The solitude was immense. I stopped at a spigot in a field where wild horses drank. They stamped and shook their heads at me as I filled up my water bottles, angry that they had been interrupted. Gravel crunched under my tires as I continued down through Death Canyon before it opened up into a wide flat salt plain. The sun was low in the sky as I set up camp on this seldom-traveled road next to sand dunes. It had been hours since I had seen another person, and there was no sign of any human life as far as I could see.

The silence of the desert that night lay thick as a blanket over my tent, under a sky studded with stars. I awoke early to a perfect pink sky at dawn and hunched over my little stove to cook breakfast. My morning bath was in a nearby warm spring, the water gushing over a small waterfall into a crystal clear pool. 

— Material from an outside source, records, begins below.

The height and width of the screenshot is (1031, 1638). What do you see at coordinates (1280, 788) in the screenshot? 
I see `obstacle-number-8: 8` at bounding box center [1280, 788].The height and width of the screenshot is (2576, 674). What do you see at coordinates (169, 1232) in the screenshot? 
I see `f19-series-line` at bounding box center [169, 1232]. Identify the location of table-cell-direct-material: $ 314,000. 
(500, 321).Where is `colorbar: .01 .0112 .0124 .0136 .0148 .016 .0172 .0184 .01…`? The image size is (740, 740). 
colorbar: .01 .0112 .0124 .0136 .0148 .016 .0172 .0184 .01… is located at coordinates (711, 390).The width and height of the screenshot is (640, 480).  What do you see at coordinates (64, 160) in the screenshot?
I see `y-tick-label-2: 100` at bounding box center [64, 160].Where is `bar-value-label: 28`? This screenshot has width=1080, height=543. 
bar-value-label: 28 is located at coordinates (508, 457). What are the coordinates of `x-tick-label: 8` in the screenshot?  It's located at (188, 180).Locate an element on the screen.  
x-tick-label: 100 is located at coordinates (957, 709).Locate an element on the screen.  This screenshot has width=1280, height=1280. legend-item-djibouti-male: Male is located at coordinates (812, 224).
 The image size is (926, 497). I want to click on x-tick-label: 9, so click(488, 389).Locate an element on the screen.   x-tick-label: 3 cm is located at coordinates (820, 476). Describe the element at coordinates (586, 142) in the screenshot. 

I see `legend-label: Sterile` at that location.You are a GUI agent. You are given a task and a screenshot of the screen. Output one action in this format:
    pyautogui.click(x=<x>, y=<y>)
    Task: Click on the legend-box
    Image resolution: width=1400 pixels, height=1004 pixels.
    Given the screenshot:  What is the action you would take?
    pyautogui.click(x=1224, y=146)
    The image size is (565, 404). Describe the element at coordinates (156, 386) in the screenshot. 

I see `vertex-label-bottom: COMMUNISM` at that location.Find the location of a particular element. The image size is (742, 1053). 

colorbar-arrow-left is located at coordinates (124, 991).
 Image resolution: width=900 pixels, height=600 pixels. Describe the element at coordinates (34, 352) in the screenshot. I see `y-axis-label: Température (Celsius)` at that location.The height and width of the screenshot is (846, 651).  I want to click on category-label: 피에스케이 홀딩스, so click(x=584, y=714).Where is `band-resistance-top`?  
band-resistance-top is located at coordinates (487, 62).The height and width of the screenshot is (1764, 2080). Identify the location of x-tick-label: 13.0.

Woman camping in the desert with a tent and her motorcycle sitting nearby.

The roads were straight, wide, and empty. I twisted my throttle and blasted across the desert, my speedometer reading 50, 55, 60, and higher as I left a plume of dust in my wake. I still had thousands of miles left to go. 

Winter approaches 

I had started this journey later in the year than I should have, given my pace. It was already late September by the time I made it to Oregon, the last state on my journey. The peaks of the Cascades were already dusted with snow, and on a particularly cold day, I piled on the layers and discovered that my heated grips had broken somewhere along the way. By the time I got to the next town, I stopped at a local campground even though it was only 1 p.m. and crawled into my tent in an attempt to warm up. 

A few days more and the end came in a rush. A small sign with an arrow said “coast.” Someone had stuck a TAT sticker on it. After one final “pavement ends” sign, the smell of the Pacific Ocean arrived before the sight of it. I turned onto the 101, the long coast highway that eventually leads to my California hometown, and rode a short distance to Port Orford. I turned at one of the fish restaurants and went down the small path to Battle Beach. The bike squirmed onto the soft dry sand before making it to the firmer dark wet sand; waves lapped over my tires, and with a baptism in saltwater, my journey had come to an end. 

Woman riding a motorcycle along the beach in Oregon at Port Orford.

What had been an entirely solo journey would soon become a group celebration. Kevin, who I had met earlier in Bend, Oregon, pulled onto the beach only a few hours after I did. Then a couple, Amy and another Kevin, rode up on a Zero electric motorcycle. “I can’t go that far onto the sand,” he said, laughing. “This bike is too heavy!”

While we had never ridden together, we had shared the joy and hardship of the route. That night at the campsite, we shared stories over a bottle of wine I had bought to celebrate. Amy said, “It sounds kind of strange, but I think of the TAT like a pilgrimage.” 

In the subsequent days I reflected upon that thought. Yes, the TAT is not the best or the most stunning ride across the U.S. It’s days of boring and lonely gravel roads, with little more to see than small-town dollar stores and endless forests. But the TAT is special in a different way, in the uniqueness of being able to ride across a continent almost entirely off-road, on a route that’s remained almost totally unchanged for decades. This shared experience bonded me with everyone that had done the TAT before and all who would do it after I had left.

While riding across the U.S. had not been my first choice for adventure, it left me with an experience that I couldn’t have had anywhere else.